A Play, A Pie and A Pint: DIG Review

Rating (out of 5)
4
Show details
Company
Òran Mór in association with Paines Plough
Production
Katie Douglas (writer), George Perrin (director), Tim Deilling (lighting designer), Kirstin Hogg (assistant designer), Scott Twyholm (songwriter/composer)
Performers
Louise Ludgate (Brenda), Stewart Porter (Tommy), Simon Macallum (Dean)

Running time
45mins

Paines Plough was founded in 1974 over a pint of Paines bitter and is now the national theatre of new plays, so on both counts its involvement with the Traverse Theatre, Scotland’s theatre of new writing, and with Òran Mór’s A Play, A Pie and A Pint, is highly appropriate. This new 5-week Autumn season of A Play, A Pie and A Pint, the now 7 year old veritable institution that showcases world premiere plays, begins with DIG by prize-winning writer, Katie Douglas. Four cities are involved in this season’s tour of the first 3 plays – Glasgow, Edinburgh, Coventry and, for the first time, Manchester.

DIG is set in Glasgow, but its subject matter is utterly recognisable and universal. Tommy and Brenda are a married couple dealing with the reality of unemployment and the worry of keeping things going for them and their family. A visit from Tommy’s brother, Dean, and an offer of work in a tax dodging taxi business, resurrects bitterness and throws deep, suppressed feelings from all three into strong relief as the couple drowns in a rain of red reminders.

The cat’s cradle of human emotions the characters are experiencing is woven in to the strong, convincing script that captures well marital and familial dynamics.  The three-strong cast passionately delivers the incredibly heart-rending lines that go beyond naturalism and take them to quality prose. 

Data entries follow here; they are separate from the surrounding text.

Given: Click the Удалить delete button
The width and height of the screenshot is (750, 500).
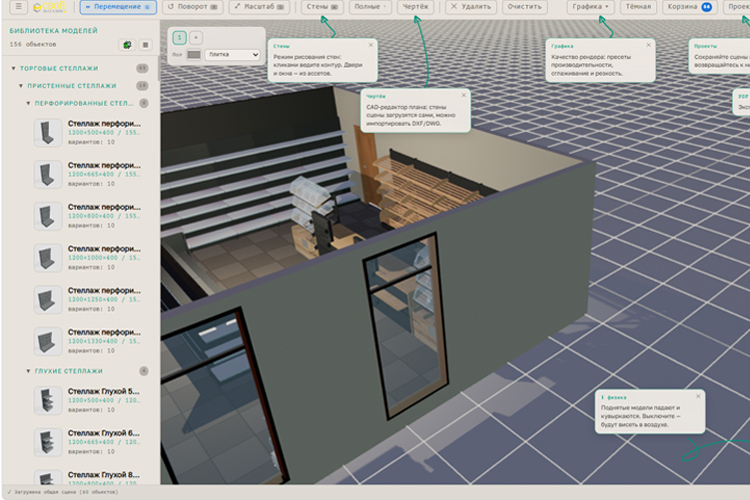Looking at the screenshot, I should 471,7.
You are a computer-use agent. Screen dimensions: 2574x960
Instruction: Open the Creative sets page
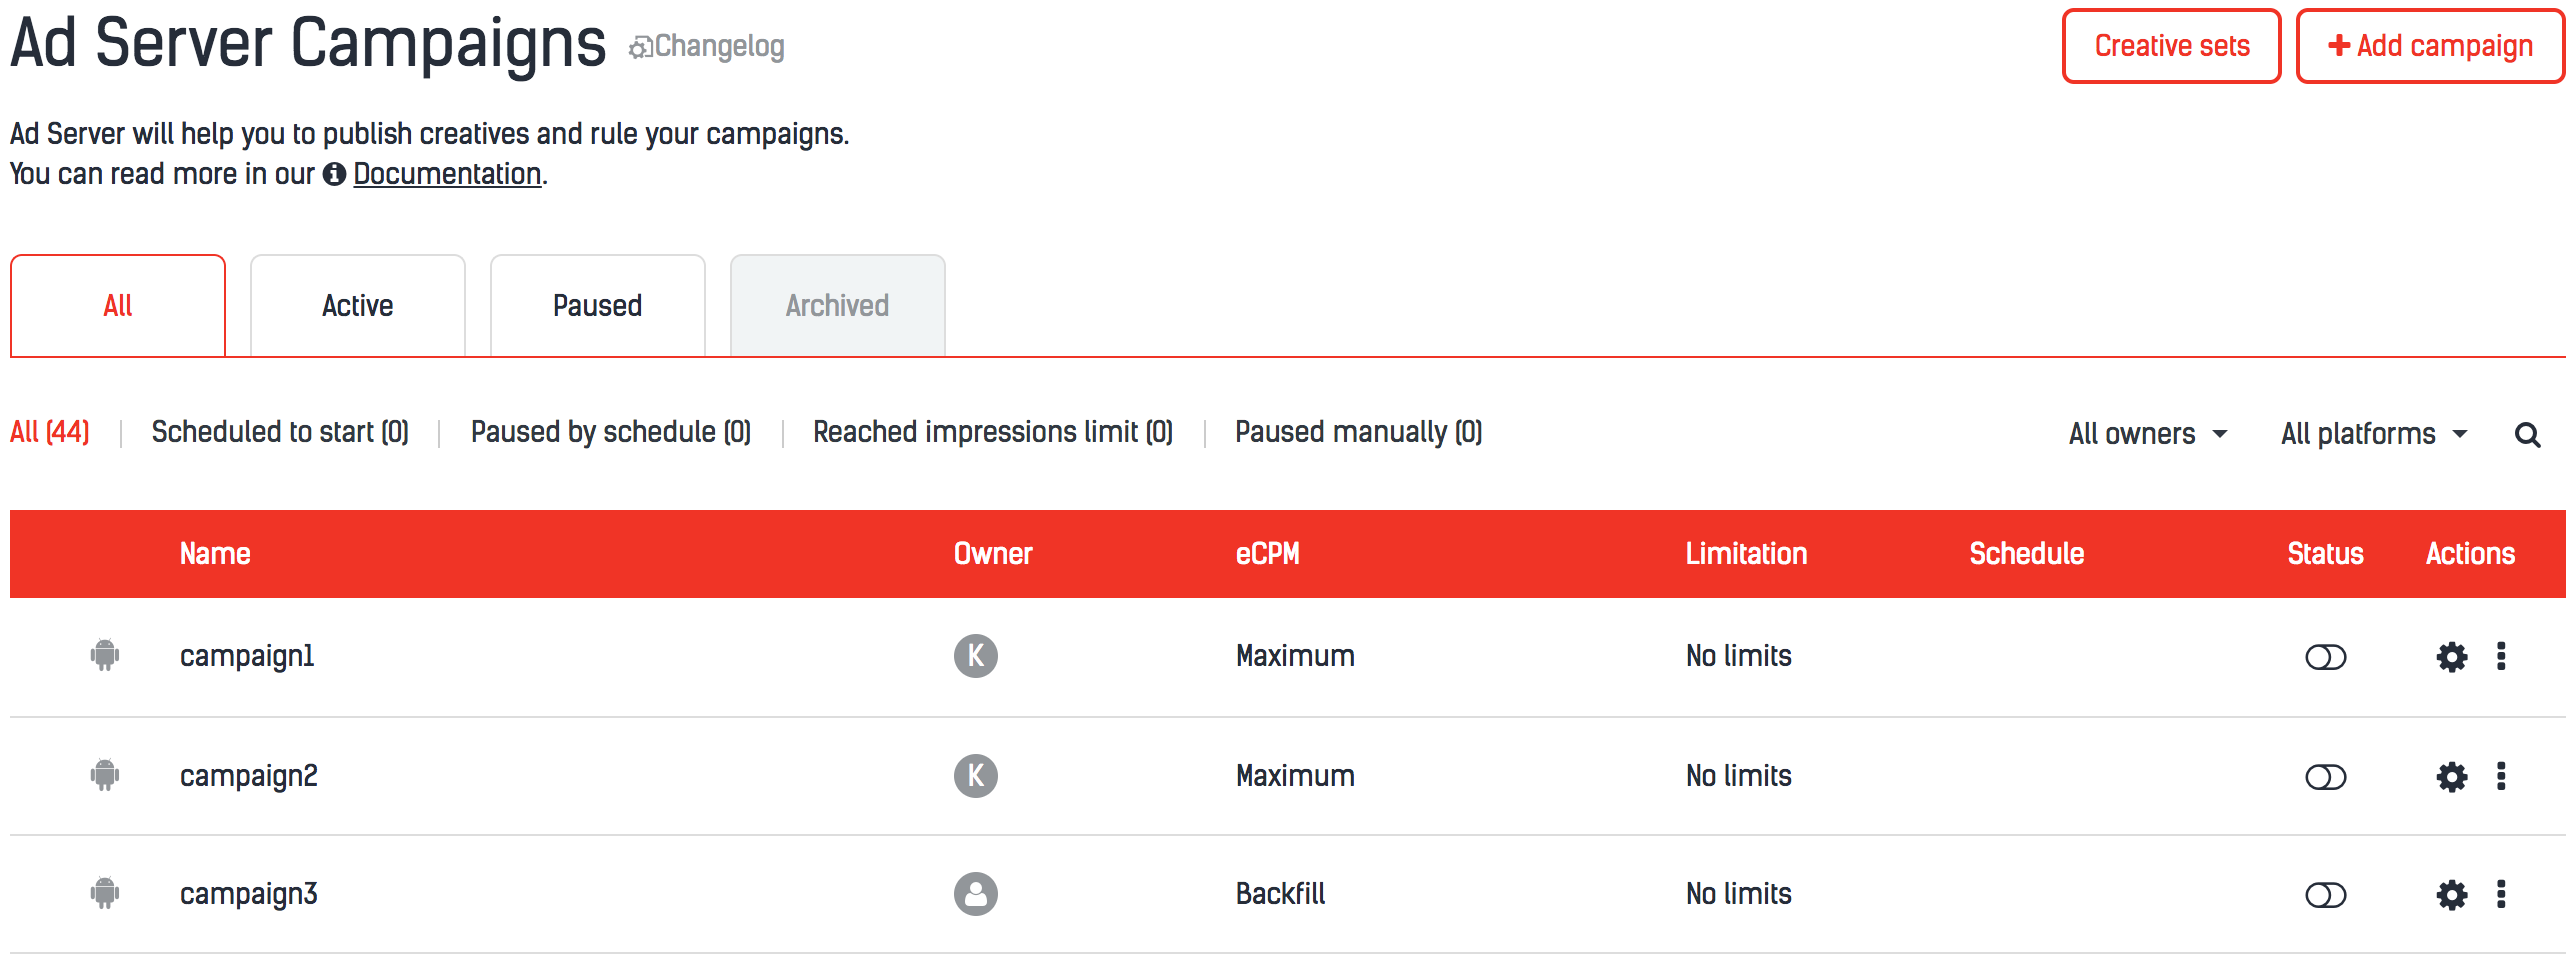pyautogui.click(x=2171, y=46)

This tightly written play is gripping, funny and extremely moving; it is about values and forgiveness; it is about the difficulties faced when adapting to change; it is about male pride; it is about loyalty and love;  it is about betrayal and compromise.   A thoroughly affecting piece of theatre.

Show runs Tues 11 - Sat 15 October (1pm)

The remaining plays in A Play, A Pie and A Pint season at the Traverse will be:

  • You Cannot Go Forward From Where You Are Right Now (Tues 18-Sat 22Oct),
  • Eternal Source of Light (Tues 25- Sat 29Oct)
  • God Bless Liz Lochhead (Tues 1 – Sat 5 Nov)
  • Watching the Detective (Tues 8 – Sat 12Nov), all at 1pm

All tickets are £12 and include a play, a pie and a drink from the Traverse Theatre bar café.